The sound that chimes next definitely isn’t my notification tone, though.

The doorbell.

I’m not expecting company. The very last thing I’m expecting, when I turn around, is to see Felicity Randall waiting outside on the front porch, framed as pretty as a picture in the glass inset of the door.

Oh, hell.

Yes, I’m painfully aware that I’m standing here in pajama pants, shirtless except for a damned apron, probably looking every inch the mess of divorced bachelor man I am. Divorced roughneck bachelor man, with my tattoos out and literal battle scars showing.

Meanwhile, she’s put together like a dream, teasing and svelte in a simple but lovely off-the-shoulder blouse. It glows in a shade of soft blue that brings out the rich blue-violet glow of her eyes.

Her hair tumbles over her bare shoulders in cinnamon ripples.

Her jeans hug her curves and long legs, heeled leather boots giving her an extra inch in height.

A battered leather purse hangs from one arm, her fingers wound lightly around the strap.

An first glance, yeah, she looks like pure vixen sin.
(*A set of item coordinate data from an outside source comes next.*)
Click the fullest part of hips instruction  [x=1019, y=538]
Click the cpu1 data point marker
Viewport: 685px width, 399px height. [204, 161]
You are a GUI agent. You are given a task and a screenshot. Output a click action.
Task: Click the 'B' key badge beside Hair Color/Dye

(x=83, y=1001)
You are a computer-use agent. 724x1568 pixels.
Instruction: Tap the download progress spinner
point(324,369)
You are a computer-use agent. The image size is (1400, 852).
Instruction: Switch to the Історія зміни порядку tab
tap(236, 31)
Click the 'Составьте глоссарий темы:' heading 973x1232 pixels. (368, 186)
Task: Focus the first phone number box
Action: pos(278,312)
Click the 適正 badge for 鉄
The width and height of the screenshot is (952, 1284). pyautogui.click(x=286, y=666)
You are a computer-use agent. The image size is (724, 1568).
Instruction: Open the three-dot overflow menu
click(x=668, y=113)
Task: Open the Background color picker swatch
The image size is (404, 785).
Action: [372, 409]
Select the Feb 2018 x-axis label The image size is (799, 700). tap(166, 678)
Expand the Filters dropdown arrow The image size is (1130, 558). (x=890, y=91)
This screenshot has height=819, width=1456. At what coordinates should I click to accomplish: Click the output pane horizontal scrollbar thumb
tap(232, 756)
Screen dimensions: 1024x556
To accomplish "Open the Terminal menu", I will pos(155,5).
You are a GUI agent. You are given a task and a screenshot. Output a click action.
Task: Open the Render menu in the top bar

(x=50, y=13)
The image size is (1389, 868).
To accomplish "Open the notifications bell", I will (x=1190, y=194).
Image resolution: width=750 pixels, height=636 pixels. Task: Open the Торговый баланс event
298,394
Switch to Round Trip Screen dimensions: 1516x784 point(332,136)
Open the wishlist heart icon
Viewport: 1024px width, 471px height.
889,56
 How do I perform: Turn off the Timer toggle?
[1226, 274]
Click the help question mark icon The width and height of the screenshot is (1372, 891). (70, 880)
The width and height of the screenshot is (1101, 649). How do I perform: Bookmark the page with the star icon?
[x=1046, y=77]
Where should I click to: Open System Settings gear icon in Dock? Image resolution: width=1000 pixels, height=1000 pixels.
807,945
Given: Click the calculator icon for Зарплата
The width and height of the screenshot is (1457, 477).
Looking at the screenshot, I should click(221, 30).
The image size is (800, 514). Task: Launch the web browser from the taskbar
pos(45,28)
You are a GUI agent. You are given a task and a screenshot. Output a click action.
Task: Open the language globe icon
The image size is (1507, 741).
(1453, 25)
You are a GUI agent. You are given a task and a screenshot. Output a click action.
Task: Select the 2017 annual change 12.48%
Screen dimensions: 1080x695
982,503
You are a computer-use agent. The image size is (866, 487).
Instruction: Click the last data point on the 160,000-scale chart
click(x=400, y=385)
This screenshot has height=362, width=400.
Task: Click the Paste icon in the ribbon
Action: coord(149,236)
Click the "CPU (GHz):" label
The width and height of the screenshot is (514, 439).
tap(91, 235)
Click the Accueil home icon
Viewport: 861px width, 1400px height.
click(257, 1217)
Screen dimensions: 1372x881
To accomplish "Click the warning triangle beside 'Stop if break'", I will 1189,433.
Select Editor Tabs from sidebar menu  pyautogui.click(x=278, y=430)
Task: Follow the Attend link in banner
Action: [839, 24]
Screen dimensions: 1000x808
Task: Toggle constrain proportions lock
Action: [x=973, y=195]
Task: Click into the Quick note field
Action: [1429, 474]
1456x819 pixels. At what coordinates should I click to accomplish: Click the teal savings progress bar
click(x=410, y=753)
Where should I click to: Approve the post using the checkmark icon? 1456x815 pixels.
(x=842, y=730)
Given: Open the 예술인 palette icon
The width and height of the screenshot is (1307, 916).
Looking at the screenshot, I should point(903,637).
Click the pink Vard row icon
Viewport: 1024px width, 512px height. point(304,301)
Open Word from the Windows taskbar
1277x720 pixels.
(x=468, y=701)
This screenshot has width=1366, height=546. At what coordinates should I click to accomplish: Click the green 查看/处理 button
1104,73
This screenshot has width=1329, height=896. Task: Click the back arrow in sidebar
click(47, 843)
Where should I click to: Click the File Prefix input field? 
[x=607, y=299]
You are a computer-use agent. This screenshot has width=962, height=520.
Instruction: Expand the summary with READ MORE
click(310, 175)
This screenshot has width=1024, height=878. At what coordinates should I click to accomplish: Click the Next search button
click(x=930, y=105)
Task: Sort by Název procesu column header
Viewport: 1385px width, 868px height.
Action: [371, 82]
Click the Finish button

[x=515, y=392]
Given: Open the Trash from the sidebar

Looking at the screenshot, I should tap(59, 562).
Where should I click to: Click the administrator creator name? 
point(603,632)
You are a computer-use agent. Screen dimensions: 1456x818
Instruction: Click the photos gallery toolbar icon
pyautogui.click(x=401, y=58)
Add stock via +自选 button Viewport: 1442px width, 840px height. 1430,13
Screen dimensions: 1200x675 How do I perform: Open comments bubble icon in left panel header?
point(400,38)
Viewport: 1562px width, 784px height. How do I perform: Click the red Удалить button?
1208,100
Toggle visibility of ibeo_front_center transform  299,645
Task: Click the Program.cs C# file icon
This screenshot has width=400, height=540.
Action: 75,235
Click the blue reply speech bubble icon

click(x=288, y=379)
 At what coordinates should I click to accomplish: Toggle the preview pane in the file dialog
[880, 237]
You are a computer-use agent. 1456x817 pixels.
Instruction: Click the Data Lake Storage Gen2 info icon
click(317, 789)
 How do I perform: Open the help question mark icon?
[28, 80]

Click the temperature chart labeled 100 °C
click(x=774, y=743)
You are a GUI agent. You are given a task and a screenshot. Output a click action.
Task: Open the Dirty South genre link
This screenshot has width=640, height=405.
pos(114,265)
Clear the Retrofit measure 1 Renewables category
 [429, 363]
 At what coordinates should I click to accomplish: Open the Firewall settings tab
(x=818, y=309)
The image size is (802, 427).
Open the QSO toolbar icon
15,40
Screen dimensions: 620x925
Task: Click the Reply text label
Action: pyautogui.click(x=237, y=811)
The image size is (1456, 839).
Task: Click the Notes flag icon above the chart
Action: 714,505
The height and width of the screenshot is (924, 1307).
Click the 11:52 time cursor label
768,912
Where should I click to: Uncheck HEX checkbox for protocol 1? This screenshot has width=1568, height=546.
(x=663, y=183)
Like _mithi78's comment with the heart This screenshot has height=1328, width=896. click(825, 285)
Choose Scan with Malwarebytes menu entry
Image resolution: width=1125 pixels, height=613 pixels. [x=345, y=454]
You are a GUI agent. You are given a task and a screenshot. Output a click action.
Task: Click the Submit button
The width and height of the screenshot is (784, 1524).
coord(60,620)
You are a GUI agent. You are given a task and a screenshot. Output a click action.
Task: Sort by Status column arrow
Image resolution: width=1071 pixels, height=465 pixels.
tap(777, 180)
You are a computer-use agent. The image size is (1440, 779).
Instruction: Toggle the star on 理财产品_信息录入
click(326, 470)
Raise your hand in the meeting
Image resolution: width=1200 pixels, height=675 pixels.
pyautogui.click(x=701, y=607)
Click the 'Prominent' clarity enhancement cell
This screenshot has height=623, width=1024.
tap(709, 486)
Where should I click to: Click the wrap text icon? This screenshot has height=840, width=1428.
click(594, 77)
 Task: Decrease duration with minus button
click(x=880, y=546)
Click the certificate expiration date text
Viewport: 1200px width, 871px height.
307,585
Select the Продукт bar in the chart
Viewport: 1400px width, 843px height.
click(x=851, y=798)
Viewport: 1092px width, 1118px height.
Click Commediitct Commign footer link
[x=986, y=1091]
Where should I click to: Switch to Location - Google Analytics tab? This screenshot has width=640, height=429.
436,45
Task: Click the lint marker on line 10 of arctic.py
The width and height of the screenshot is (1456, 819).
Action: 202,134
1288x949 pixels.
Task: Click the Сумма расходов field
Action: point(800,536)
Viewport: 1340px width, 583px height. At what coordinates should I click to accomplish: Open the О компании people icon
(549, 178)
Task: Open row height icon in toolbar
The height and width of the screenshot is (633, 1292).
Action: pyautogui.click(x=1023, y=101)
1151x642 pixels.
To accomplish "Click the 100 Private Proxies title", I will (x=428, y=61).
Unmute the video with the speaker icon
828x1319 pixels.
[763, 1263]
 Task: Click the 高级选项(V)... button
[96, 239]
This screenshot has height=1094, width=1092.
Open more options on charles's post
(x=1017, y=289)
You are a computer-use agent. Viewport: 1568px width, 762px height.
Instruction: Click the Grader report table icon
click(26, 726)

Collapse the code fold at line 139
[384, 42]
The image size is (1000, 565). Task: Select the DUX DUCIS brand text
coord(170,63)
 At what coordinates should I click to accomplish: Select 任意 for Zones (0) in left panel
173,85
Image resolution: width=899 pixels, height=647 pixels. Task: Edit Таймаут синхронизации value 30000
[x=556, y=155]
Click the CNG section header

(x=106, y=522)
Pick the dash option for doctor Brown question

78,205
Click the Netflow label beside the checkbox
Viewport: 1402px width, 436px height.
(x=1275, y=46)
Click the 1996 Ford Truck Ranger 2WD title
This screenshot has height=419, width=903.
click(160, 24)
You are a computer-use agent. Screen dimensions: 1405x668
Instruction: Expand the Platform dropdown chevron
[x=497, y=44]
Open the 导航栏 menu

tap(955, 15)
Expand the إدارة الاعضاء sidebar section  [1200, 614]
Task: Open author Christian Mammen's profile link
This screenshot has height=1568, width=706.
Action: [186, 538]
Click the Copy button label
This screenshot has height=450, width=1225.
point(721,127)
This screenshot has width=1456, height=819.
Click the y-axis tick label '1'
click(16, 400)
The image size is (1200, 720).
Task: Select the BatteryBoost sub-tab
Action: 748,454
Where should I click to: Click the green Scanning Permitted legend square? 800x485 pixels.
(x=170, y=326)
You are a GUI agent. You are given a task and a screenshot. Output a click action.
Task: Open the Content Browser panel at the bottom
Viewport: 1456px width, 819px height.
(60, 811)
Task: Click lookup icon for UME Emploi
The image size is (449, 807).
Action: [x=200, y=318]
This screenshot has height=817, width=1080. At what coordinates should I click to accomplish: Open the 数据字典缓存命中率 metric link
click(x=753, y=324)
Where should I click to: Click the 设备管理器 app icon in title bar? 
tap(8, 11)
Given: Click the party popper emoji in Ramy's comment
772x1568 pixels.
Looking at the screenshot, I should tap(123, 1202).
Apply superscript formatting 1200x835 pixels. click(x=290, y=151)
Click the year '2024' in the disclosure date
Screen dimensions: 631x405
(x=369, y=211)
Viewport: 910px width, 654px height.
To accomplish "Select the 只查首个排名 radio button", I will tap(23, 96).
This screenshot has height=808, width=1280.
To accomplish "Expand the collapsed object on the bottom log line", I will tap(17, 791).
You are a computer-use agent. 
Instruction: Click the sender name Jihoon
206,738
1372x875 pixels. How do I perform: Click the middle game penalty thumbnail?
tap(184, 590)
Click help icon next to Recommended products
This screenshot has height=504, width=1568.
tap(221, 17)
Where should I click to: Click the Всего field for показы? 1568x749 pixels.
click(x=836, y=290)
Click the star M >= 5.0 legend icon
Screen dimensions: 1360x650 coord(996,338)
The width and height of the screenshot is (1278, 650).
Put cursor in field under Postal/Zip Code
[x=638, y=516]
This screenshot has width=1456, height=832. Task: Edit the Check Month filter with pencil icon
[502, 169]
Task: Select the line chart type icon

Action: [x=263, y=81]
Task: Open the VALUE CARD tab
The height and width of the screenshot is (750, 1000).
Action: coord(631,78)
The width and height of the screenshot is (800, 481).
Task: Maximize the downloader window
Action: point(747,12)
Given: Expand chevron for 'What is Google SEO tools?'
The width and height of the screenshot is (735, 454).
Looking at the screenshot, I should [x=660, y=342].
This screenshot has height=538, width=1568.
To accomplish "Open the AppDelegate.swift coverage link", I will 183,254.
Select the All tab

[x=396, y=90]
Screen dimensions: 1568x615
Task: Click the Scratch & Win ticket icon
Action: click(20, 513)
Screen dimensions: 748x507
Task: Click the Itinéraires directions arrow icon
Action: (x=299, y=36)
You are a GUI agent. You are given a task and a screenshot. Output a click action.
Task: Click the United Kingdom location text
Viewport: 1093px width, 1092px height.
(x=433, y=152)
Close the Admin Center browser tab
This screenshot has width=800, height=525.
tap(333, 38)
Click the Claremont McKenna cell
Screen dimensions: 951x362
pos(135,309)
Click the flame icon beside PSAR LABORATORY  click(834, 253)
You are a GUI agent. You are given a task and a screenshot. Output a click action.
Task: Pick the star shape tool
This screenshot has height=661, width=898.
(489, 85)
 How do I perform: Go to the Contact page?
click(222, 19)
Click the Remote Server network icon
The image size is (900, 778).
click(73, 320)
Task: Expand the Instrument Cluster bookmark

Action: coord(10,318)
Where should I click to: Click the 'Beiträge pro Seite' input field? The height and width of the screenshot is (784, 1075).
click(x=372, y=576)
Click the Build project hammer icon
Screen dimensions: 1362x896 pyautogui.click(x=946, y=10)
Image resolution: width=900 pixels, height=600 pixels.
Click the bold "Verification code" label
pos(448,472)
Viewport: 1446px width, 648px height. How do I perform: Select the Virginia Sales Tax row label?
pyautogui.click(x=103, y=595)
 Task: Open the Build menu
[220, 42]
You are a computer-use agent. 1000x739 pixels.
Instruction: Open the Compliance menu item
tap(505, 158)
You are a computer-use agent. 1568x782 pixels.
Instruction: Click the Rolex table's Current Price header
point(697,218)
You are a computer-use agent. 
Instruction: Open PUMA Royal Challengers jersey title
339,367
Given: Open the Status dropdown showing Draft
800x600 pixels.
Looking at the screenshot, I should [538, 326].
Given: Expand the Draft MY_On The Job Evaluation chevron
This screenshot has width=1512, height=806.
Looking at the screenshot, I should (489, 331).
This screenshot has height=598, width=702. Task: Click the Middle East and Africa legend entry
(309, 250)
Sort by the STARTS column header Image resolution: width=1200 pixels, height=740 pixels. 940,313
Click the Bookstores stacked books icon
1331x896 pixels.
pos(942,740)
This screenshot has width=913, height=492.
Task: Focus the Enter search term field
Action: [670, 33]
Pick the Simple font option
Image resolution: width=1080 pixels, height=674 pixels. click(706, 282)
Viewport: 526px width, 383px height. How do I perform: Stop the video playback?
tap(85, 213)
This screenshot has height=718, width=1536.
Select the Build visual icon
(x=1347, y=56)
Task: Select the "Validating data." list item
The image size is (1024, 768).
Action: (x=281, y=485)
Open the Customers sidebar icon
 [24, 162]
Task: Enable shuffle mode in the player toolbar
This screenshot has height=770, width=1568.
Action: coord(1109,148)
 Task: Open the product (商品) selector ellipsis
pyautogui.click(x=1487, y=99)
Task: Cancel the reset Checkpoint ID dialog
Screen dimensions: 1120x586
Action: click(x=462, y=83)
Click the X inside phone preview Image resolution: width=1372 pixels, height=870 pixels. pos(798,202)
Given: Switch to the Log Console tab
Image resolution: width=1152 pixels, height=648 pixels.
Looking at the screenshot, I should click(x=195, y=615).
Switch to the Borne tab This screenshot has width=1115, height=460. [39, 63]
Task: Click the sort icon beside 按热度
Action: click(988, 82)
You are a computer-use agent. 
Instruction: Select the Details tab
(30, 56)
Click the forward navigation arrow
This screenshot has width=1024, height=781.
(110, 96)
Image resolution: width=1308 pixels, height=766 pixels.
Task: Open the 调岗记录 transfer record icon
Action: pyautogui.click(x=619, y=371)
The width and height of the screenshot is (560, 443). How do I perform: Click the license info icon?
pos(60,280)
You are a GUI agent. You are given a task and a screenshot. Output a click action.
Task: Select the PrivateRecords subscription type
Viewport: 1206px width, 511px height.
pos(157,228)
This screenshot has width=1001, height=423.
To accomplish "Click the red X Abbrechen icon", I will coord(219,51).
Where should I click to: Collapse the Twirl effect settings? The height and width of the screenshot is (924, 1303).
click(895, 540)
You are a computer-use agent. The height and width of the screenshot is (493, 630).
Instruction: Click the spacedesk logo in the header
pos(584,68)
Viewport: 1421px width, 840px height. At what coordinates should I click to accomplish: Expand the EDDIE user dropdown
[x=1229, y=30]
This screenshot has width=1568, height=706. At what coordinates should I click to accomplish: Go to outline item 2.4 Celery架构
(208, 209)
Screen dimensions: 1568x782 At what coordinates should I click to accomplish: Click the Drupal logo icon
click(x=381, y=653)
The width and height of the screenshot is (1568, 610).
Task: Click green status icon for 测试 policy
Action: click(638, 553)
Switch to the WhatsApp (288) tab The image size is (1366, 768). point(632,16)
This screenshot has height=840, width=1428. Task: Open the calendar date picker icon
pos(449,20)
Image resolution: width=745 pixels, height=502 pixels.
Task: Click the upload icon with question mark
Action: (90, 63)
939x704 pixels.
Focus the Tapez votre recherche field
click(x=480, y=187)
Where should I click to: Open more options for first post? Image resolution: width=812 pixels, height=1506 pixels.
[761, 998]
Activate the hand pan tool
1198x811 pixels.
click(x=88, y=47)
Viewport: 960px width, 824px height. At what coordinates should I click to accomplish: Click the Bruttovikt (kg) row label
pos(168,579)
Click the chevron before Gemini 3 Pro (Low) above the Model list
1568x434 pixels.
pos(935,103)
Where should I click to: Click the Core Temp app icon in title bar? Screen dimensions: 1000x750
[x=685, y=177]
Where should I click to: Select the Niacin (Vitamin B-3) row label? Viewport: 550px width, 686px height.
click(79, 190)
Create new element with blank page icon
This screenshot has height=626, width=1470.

Delicate pointed features, heavy-lidded eyes, the low sweep of thick lashes.

Take a closer look, and she’s more like a fawn.

Still delicate, strong, long and slender and all legs, but less sly and more wary, waiting to bolt the second something startles her.

Is that the skillet popping or my blood?

I wonder who hurt this girl. And why?

I’ll never get why people go out of their way to make someone else suffer for no goddamned reason, and I can’t imagine Felicity doing anything to provoke those shitty rumors.